The radio interview was noted by Washington Post writer Dan Steinberg in this entry.
Here are some snippets from Doyel's tirade, according to Steinberg:
"If you’re a good coach at a good school...it’s hard to pull the trigger and say I’m winning here at Arizona or Texas, or I’m winning here at VCU, wherever it is that I’m winning at, and I want to go to N.C. State, where they haven’t won the last couple years. It requires a whole lot of confidence. And if you get one person — and that person’s Gary Williams — to say the AD’s not easy to work for, that will allow someone to justify their own [feelings]....Basically, Gary Williams is giving coaches an excuse to do the easy thing, which is stay where they are.”
Well, if that’s all Gary Williams was doing, that’s not a terribly damning thing. The conversation then moved on. But Doyel wasn’t ready for it to be over. He had more to say.
“Are we done talking about Gary Williams?” he later asked. “I want to make this very clear, that if Gary Williams does not return my call, he’s scared of me. And so he can act all big and bad, and he can stand there on his coaching bench and turn around and yell at his assistant coaches, who've done nothing wrong. And when a guy on the court travels, he can turn around and yell at the 12th man on his bench, because he’s a little bit tiny coward runt of a man. He can do all that."

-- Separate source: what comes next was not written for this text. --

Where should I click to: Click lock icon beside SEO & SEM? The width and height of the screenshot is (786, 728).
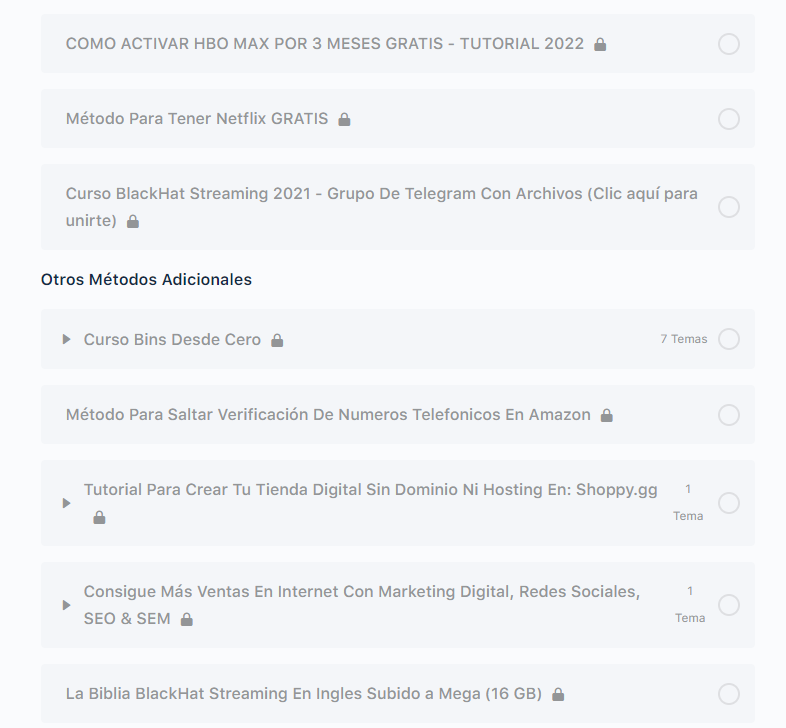coord(186,619)
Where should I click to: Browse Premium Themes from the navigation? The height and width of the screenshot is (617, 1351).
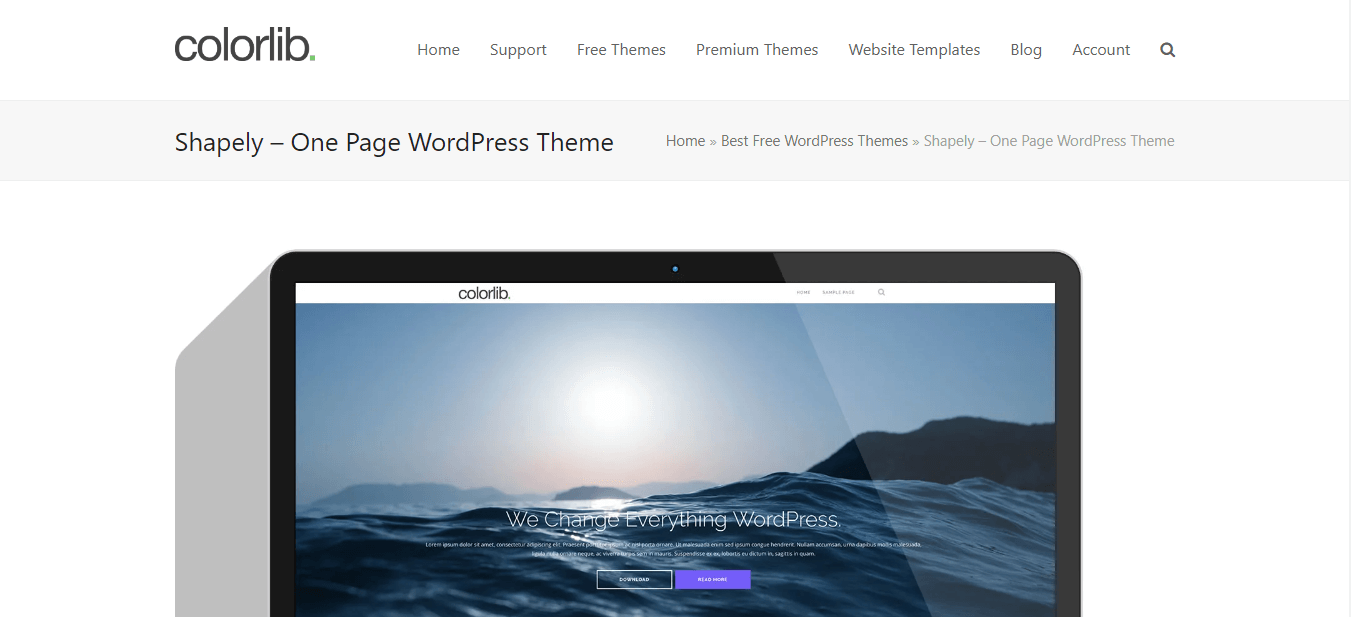click(757, 49)
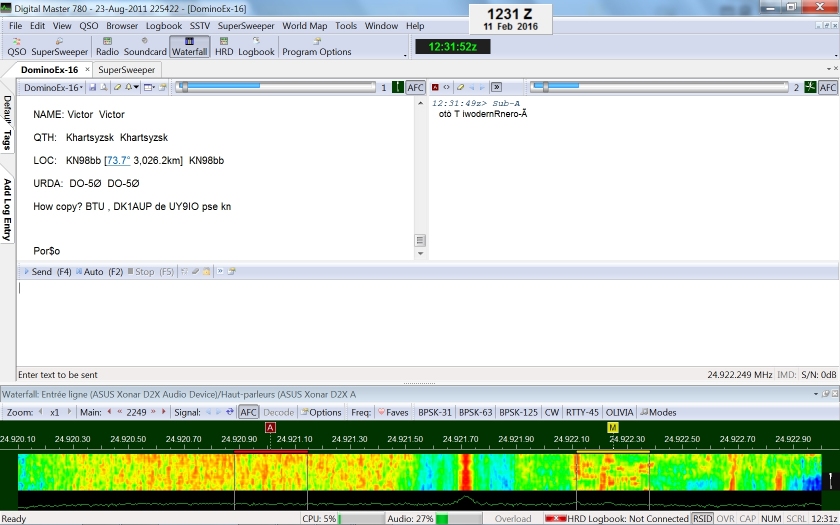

I listened to the radio excerpt myself (and you can too by clicking on hour 2 here), and let's just say Doyel doesn't build a strong case for his position.
The host, Dave Glenn, asks the obvious question: Yo, Greg, why the over-the-top lovefest for Yow?
"It's one of those things you just kind of know. It's a feel thing. You sit there in front of somebody at press conferences or maybe informal gatherings with the media, and you just kind of get a sense this person, first of all, is smarter than I am. ... It's humbling to realize that person is smarter than I am, that person knows what they're doing, and that person doesn't have a huge ego about them and doesn't want all the credit. ... There's some people you don't trust with competency, and Debbie Yow is dripping with competency."
Doyel goes on to say that the N.C. State coaching search "is breaking my heart for the whole program" because mean old Gary Williams (allegedly) said unfavorable things about Yow to his coaching brethren.
Doyel is apparently making a case that, if it weren't for the sinister behind-the-scenes machinations of Williams, the Wolfpack would've been able to land Sean Miller or Rick Barnes or Shaka Smart or some other big name that turned down the Wolfpack.
"It's a tough thing to watch from the outside," Doyel said.
First off, the whole "heartbroken" routine is amusing. Doyel probably should be advised not to pursue a career in acting, because he doesn't do a particularly good job of selling the notion that he genuinely hurts for the N.C. State program.
And second, this bizarre Doyel-Yow alliance becomes almost shady when Yow alludes to Doyel's comments during yesterday's press conference to introduce Gottfried.
I'm no apologist for Gary Williams, but how does one not take his side in this?
If in fact Williams told some of his inquiring peers that his former AD is tough to work for, are we really supposed to believe it sealed the destruction of Yow's coaching search?
Is there anything at all wrong with Williams presenting his thoughts on Yow to coaches who solicit those thoughts?
And, finally, what does it say about Yow's choice of Gottfried when she spends time during his introductory press conference whining about the supposed sabotaging of more attractive candidates?
References work both ways. Coaches are just as justified in doing their homework on Yow as Yow is in doing her homework on coaches.
Advice to Yow and her writer friend: Quit your crying and move on to the next soapbox.